Reproduce every record exactly.

====== AVAILABLE RECORDS ======

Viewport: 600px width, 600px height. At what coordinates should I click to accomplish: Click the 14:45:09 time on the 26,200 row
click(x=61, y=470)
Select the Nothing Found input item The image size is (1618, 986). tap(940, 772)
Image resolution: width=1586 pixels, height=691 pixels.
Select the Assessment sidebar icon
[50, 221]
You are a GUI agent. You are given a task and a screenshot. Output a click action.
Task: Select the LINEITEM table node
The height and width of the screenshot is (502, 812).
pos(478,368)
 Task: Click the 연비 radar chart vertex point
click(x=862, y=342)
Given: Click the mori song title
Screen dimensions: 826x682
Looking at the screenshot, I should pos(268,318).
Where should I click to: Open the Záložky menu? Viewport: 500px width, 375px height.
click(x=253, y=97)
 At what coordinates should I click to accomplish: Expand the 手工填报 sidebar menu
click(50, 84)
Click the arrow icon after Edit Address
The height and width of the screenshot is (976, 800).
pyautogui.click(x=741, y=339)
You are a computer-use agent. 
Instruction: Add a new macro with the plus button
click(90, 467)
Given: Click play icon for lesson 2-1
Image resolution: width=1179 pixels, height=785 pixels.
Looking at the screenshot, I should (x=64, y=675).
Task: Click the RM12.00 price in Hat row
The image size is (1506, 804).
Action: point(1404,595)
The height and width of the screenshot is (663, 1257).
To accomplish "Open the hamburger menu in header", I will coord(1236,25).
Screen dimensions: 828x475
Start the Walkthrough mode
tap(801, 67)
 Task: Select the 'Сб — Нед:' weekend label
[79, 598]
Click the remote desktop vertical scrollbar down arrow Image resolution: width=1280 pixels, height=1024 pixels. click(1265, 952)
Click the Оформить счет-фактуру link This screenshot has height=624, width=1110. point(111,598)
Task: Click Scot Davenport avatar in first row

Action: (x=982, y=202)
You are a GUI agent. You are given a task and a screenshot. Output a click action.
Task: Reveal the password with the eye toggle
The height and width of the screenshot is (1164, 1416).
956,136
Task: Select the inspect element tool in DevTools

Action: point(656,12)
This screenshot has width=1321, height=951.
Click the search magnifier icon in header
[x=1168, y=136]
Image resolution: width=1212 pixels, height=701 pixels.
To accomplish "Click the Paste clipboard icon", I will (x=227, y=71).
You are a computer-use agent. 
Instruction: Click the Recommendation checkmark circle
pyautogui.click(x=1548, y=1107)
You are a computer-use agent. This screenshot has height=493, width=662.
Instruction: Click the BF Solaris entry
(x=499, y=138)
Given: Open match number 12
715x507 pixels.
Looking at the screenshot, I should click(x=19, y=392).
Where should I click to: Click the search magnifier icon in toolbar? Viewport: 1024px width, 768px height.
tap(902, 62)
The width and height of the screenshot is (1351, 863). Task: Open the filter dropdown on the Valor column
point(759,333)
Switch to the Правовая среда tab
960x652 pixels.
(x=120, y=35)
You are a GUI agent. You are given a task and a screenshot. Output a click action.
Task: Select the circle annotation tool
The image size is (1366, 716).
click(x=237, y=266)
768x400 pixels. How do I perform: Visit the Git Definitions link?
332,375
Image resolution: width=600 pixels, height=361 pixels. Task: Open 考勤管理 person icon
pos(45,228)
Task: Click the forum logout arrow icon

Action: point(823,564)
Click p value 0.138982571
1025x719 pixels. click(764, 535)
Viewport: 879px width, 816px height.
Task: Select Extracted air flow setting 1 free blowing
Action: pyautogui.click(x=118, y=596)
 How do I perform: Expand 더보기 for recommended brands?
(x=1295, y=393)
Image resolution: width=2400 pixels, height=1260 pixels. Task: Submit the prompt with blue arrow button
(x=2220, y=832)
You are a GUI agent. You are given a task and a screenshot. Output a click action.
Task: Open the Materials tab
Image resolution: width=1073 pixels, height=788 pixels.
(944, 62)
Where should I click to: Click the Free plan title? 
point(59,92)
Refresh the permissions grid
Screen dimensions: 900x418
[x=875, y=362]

======

*EXPECTED OUTPUT*:
Viewport: 600px width, 600px height. At what coordinates should I click to accomplish: Click the 14:45:09 time on the 26,200 row
click(x=61, y=470)
Select the Nothing Found input item The image size is (1618, 986). tap(940, 772)
Image resolution: width=1586 pixels, height=691 pixels.
Select the Assessment sidebar icon
[50, 221]
You are a GUI agent. You are given a task and a screenshot. Output a click action.
Task: Select the LINEITEM table node
The height and width of the screenshot is (502, 812).
pos(478,368)
 Task: Click the 연비 radar chart vertex point
click(x=862, y=342)
Given: Click the mori song title
Screen dimensions: 826x682
Looking at the screenshot, I should pos(268,318).
Where should I click to: Open the Záložky menu? Viewport: 500px width, 375px height.
click(x=253, y=97)
 At what coordinates should I click to accomplish: Expand the 手工填报 sidebar menu
click(50, 84)
Click the arrow icon after Edit Address
The height and width of the screenshot is (976, 800).
pyautogui.click(x=741, y=339)
You are a computer-use agent. 
Instruction: Add a new macro with the plus button
click(90, 467)
Given: Click play icon for lesson 2-1
Image resolution: width=1179 pixels, height=785 pixels.
Looking at the screenshot, I should (x=64, y=675).
Task: Click the RM12.00 price in Hat row
The image size is (1506, 804).
Action: point(1404,595)
The height and width of the screenshot is (663, 1257).
To accomplish "Open the hamburger menu in header", I will coord(1236,25).
Screen dimensions: 828x475
Start the Walkthrough mode
tap(801, 67)
 Task: Select the 'Сб — Нед:' weekend label
[79, 598]
Click the remote desktop vertical scrollbar down arrow Image resolution: width=1280 pixels, height=1024 pixels. click(1265, 952)
Click the Оформить счет-фактуру link This screenshot has height=624, width=1110. point(111,598)
Task: Click Scot Davenport avatar in first row

Action: (x=982, y=202)
You are a GUI agent. You are given a task and a screenshot. Output a click action.
Task: Reveal the password with the eye toggle
The height and width of the screenshot is (1164, 1416).
956,136
Task: Select the inspect element tool in DevTools

Action: point(656,12)
This screenshot has width=1321, height=951.
Click the search magnifier icon in header
[x=1168, y=136]
Image resolution: width=1212 pixels, height=701 pixels.
To accomplish "Click the Paste clipboard icon", I will (x=227, y=71).
You are a computer-use agent. 
Instruction: Click the Recommendation checkmark circle
pyautogui.click(x=1548, y=1107)
You are a computer-use agent. This screenshot has height=493, width=662.
Instruction: Click the BF Solaris entry
(x=499, y=138)
Given: Open match number 12
715x507 pixels.
Looking at the screenshot, I should click(x=19, y=392).
Where should I click to: Click the search magnifier icon in toolbar? Viewport: 1024px width, 768px height.
tap(902, 62)
The width and height of the screenshot is (1351, 863). Task: Open the filter dropdown on the Valor column
point(759,333)
Switch to the Правовая среда tab
960x652 pixels.
(x=120, y=35)
You are a GUI agent. You are given a task and a screenshot. Output a click action.
Task: Select the circle annotation tool
The image size is (1366, 716).
click(x=237, y=266)
768x400 pixels. How do I perform: Visit the Git Definitions link?
332,375
Image resolution: width=600 pixels, height=361 pixels. Task: Open 考勤管理 person icon
pos(45,228)
Task: Click the forum logout arrow icon

Action: point(823,564)
Click p value 0.138982571
1025x719 pixels. click(764, 535)
Viewport: 879px width, 816px height.
Task: Select Extracted air flow setting 1 free blowing
Action: pyautogui.click(x=118, y=596)
 How do I perform: Expand 더보기 for recommended brands?
(x=1295, y=393)
Image resolution: width=2400 pixels, height=1260 pixels. Task: Submit the prompt with blue arrow button
(x=2220, y=832)
You are a GUI agent. You are given a task and a screenshot. Output a click action.
Task: Open the Materials tab
Image resolution: width=1073 pixels, height=788 pixels.
(944, 62)
Where should I click to: Click the Free plan title? 
point(59,92)
Refresh the permissions grid
Screen dimensions: 900x418
[x=875, y=362]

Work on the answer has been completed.